One of the key challenges of developers testing code is determining a test suite’s quality – its ability to find faults. The most common approach is to use code coverage as a measure for test suite quality, and diminishing returns in coverage or high absolute coverage as a stopping rule. In testing research, suite quality is often evaluated by a suite’s ability to kill mutants (artificially seeded potential faults). Determining which criteria best predict mutation kills is critical to practical estimation of test suite quality. Previous work has only used small sets of programs, and usually compares multiple suites for a single program. Practitioners, however, seldom compare suites — they evaluate one suite. Using suites (both manual and automatically generated) from a large set of real-world open-source projects shows that evaluation results differ from those for suite-comparison: statement (not block, branch, or path) coverage predicts mutation kills best.


Laura Inozemtseva and Reid Holmes published the paper Coverage is not strongly correlated with test suite effectiveness at the same ICSE 2014 conference. Their title seems to be counter to the findings in this paper. Why is it so? Here are my observations:

  1. Inozemtseva et al.’s central thesis is that normalized mutation score is not highly correlated with coverage.
  2. The normalized mutation score is computed by Inozemtseva et al. as #mutants killed / #mutants covered.
  3. However, note that #covered mutants is directly determined by statement coverage. That is, it depends only on the average number of mutants per line along with statement coverage.

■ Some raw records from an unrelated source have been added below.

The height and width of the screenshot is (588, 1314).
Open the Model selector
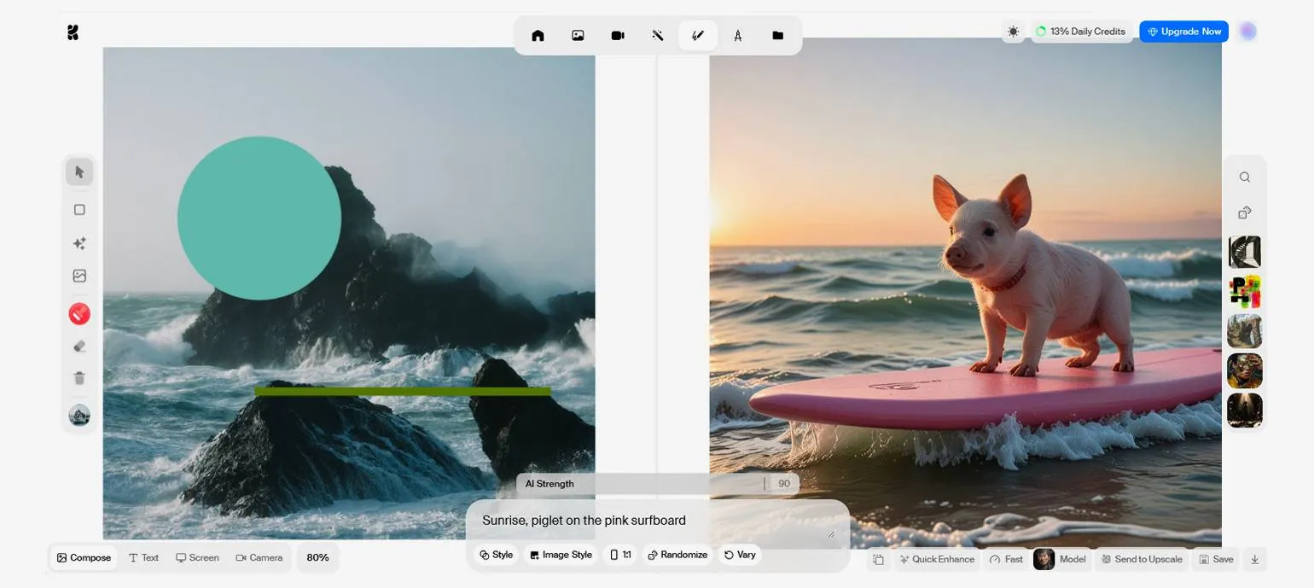(x=1061, y=560)
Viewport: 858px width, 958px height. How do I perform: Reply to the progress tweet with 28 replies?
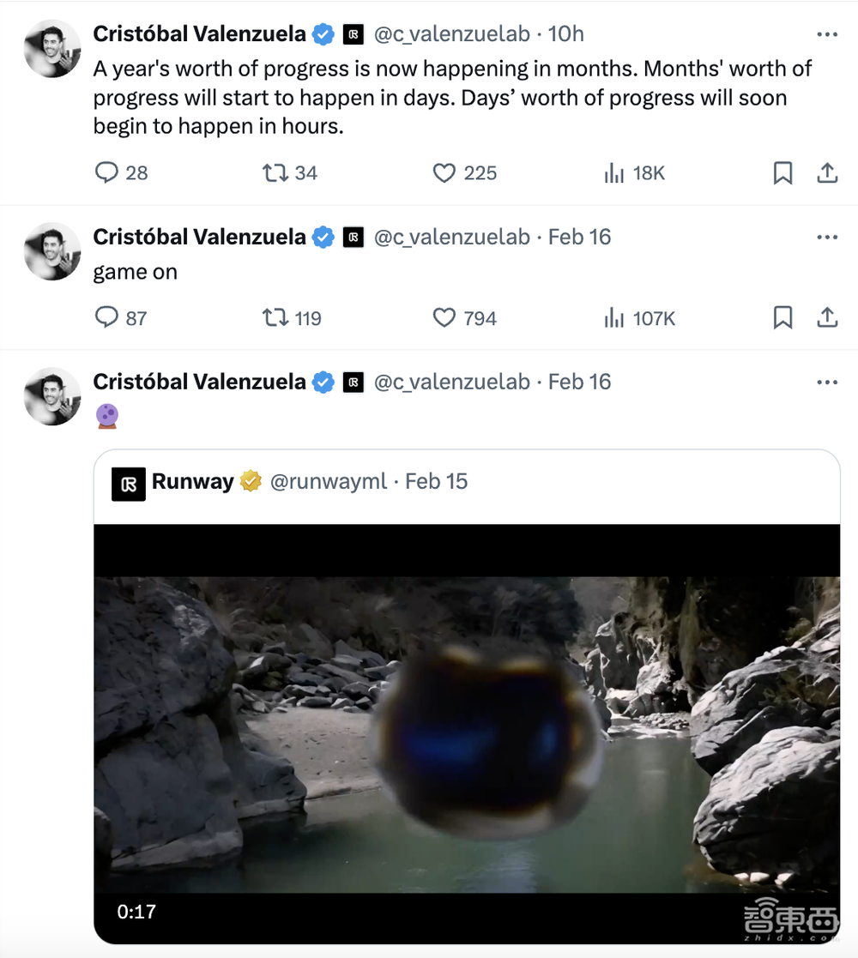pyautogui.click(x=106, y=173)
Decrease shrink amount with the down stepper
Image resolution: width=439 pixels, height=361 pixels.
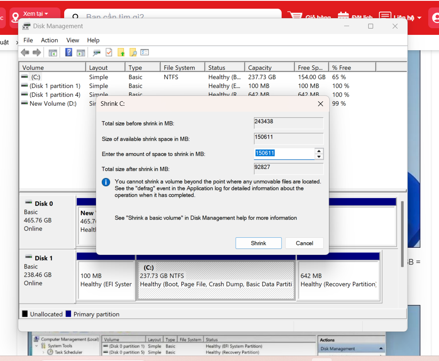[319, 156]
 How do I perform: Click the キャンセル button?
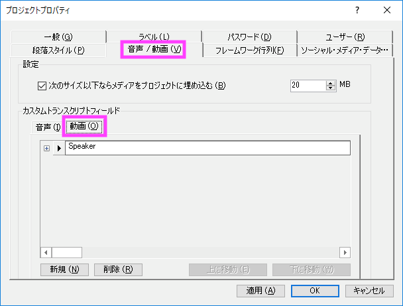[369, 291]

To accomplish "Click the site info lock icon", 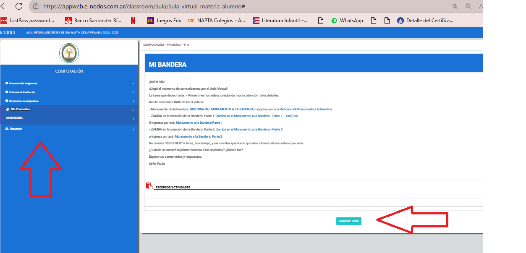I will [x=36, y=6].
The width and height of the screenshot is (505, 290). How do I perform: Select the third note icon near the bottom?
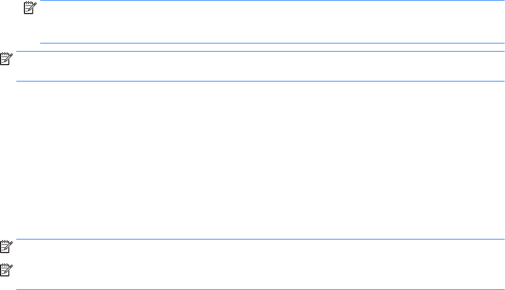pyautogui.click(x=7, y=248)
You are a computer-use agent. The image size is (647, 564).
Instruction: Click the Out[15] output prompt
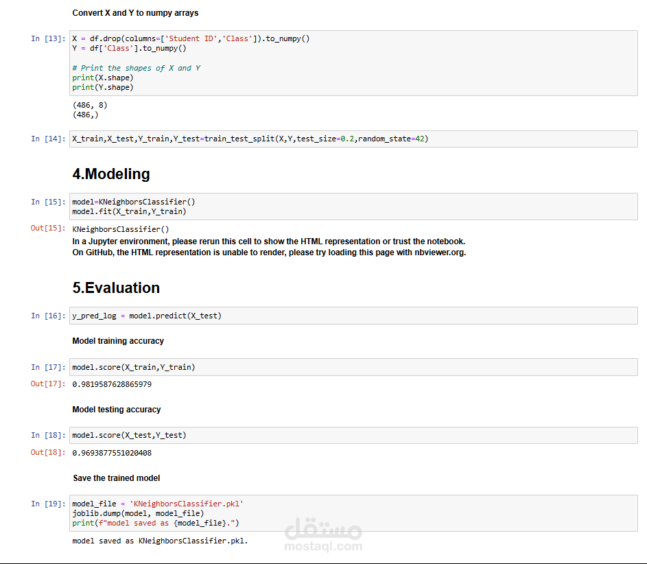[x=48, y=228]
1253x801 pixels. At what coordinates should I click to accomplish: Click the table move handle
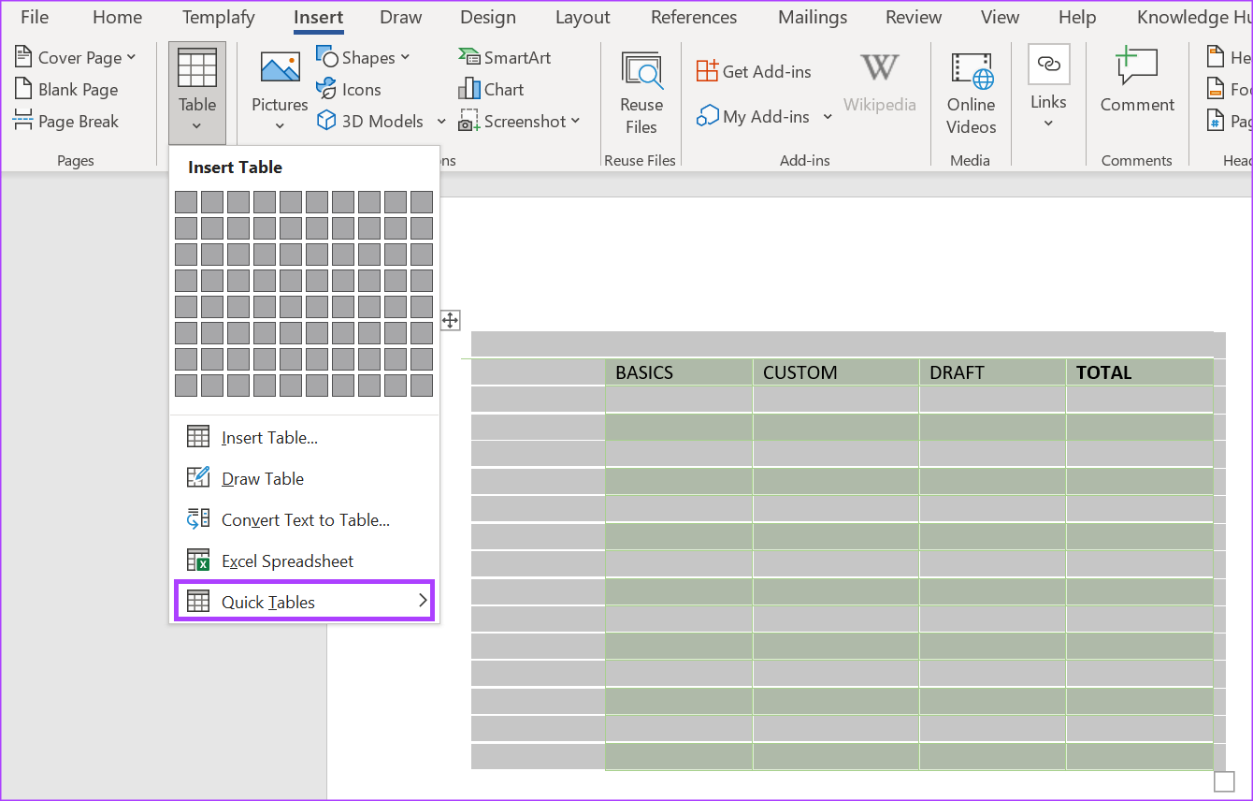(x=450, y=321)
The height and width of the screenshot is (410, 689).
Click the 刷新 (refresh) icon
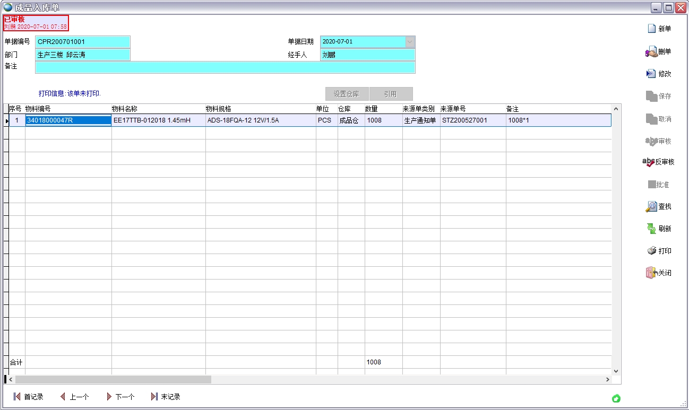click(x=651, y=229)
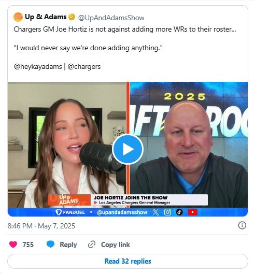Open the @heykayadams mention
Image resolution: width=255 pixels, height=274 pixels.
38,67
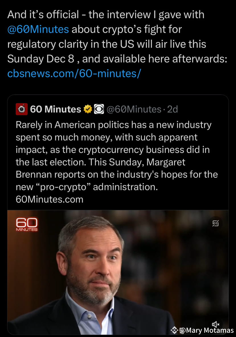
Task: Click the main tweet text "And it's official"
Action: coord(43,15)
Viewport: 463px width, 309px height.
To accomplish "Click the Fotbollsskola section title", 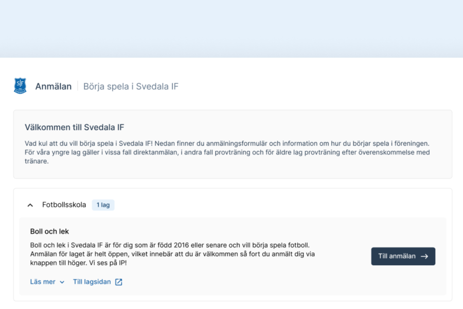I will 64,205.
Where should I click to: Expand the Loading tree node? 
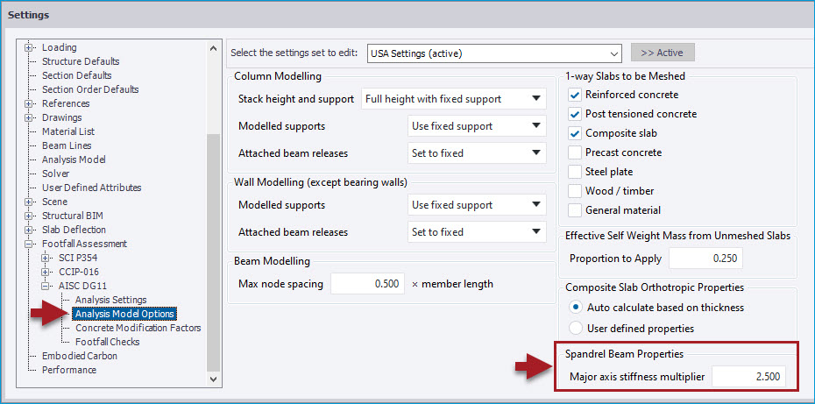tap(29, 47)
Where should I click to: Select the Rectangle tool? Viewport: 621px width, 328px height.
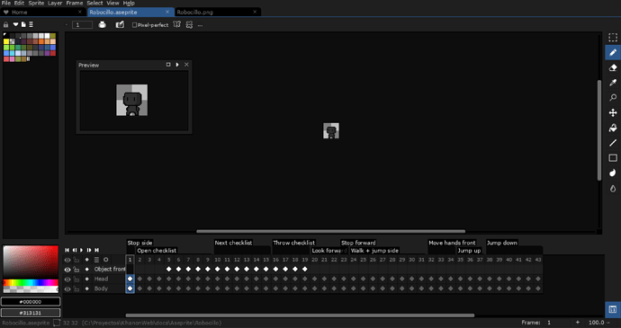tap(613, 158)
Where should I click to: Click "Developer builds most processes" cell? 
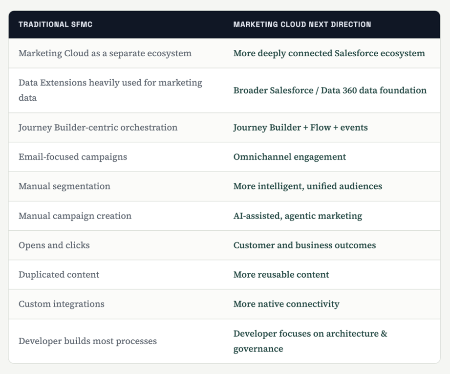87,341
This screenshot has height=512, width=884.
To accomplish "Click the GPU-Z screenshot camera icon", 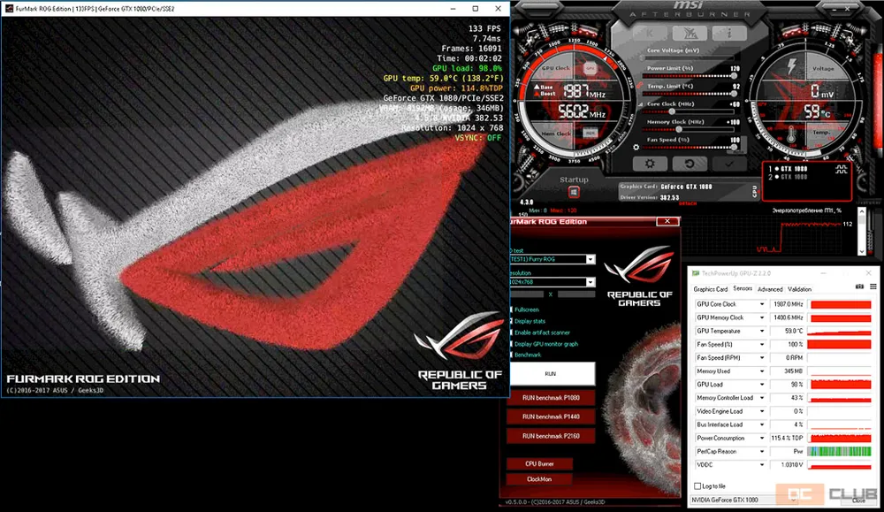I will click(859, 288).
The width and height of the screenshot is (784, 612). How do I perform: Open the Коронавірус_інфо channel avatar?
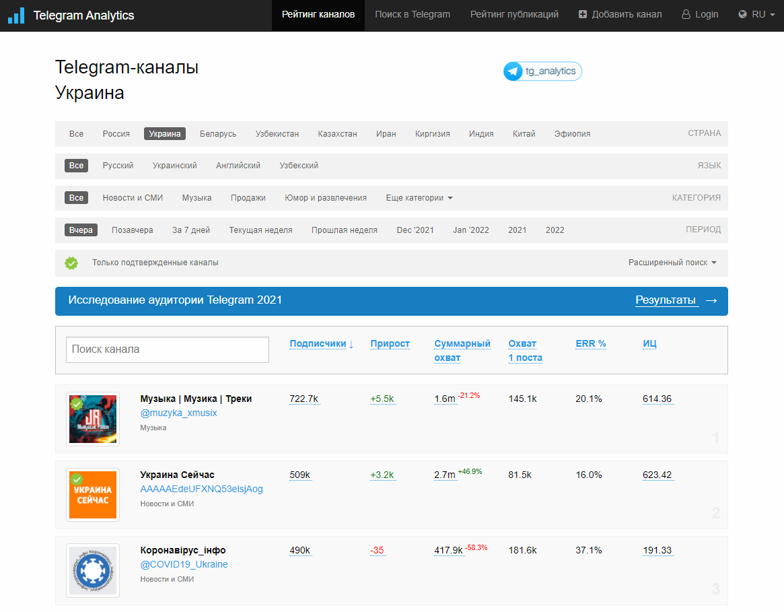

Normalization is done according to Inozemtseva et al. to remove the effect of coverage (Sec 3.6 2ed para). So, removing the effect of coverage, if that attempt was successful, should result in a number that is not correlated with coverage (by construction).

So, this means that:

  1. A finding that there is no correlation between the normalized mutation score and coverage would be a tautology. This is the expected result.
  2. The finding that there is a moderate correlation between the two just means that the effect of coverage was not completely removed by division. That is, there was some non-linear component involved.